=== Collected data ===
_ _ _ _ _ _ _

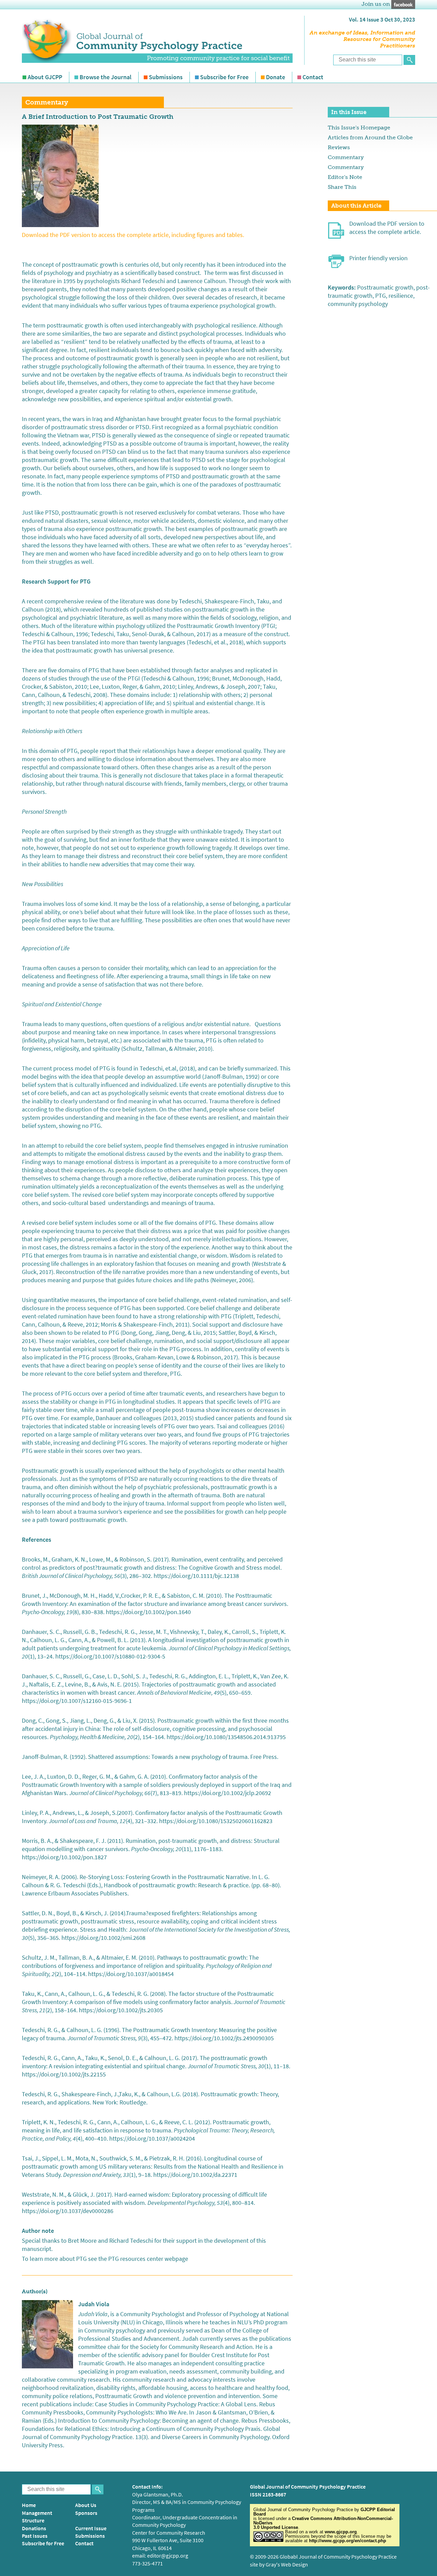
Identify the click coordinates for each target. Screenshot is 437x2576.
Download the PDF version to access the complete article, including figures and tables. (133, 235)
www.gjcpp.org (341, 2531)
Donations (34, 2528)
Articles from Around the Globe (370, 137)
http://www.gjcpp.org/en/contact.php (347, 2540)
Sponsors (86, 2513)
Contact (312, 77)
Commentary (346, 157)
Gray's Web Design (287, 2564)
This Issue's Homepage (359, 127)
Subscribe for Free (224, 77)
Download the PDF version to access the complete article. (386, 228)
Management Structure (37, 2516)
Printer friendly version (378, 258)
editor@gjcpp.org (167, 2555)
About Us (85, 2505)
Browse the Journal (105, 77)
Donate (275, 77)
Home (29, 2505)
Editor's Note (345, 177)
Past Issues (34, 2535)
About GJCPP (45, 77)
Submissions (166, 77)
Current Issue (91, 2528)
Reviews (339, 147)
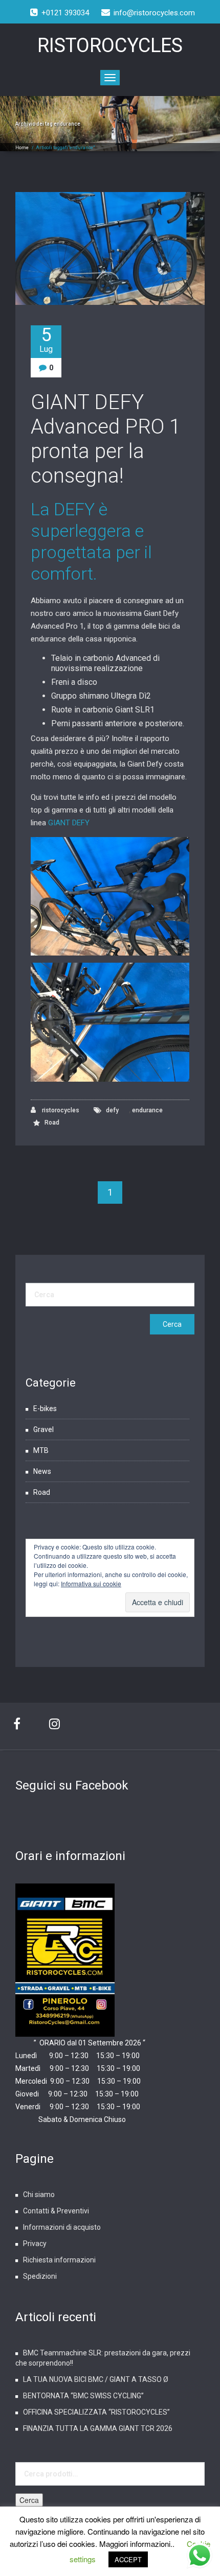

_ _ _ _ _ _ _

Leave out the pictures, and please output only the lines from the line that contains "Management Structure (37, 2516)" through the end of the data, both ends included.

=== TASK RESPONSE ===
Management Structure (37, 2516)
Printer friendly version (378, 258)
editor@gjcpp.org (167, 2555)
About Us (85, 2505)
Browse the Journal (105, 77)
Donate (275, 77)
Home (29, 2505)
Editor's Note (345, 177)
Past Issues (34, 2535)
About GJCPP (45, 77)
Submissions (166, 77)
Current Issue (91, 2528)
Reviews (339, 147)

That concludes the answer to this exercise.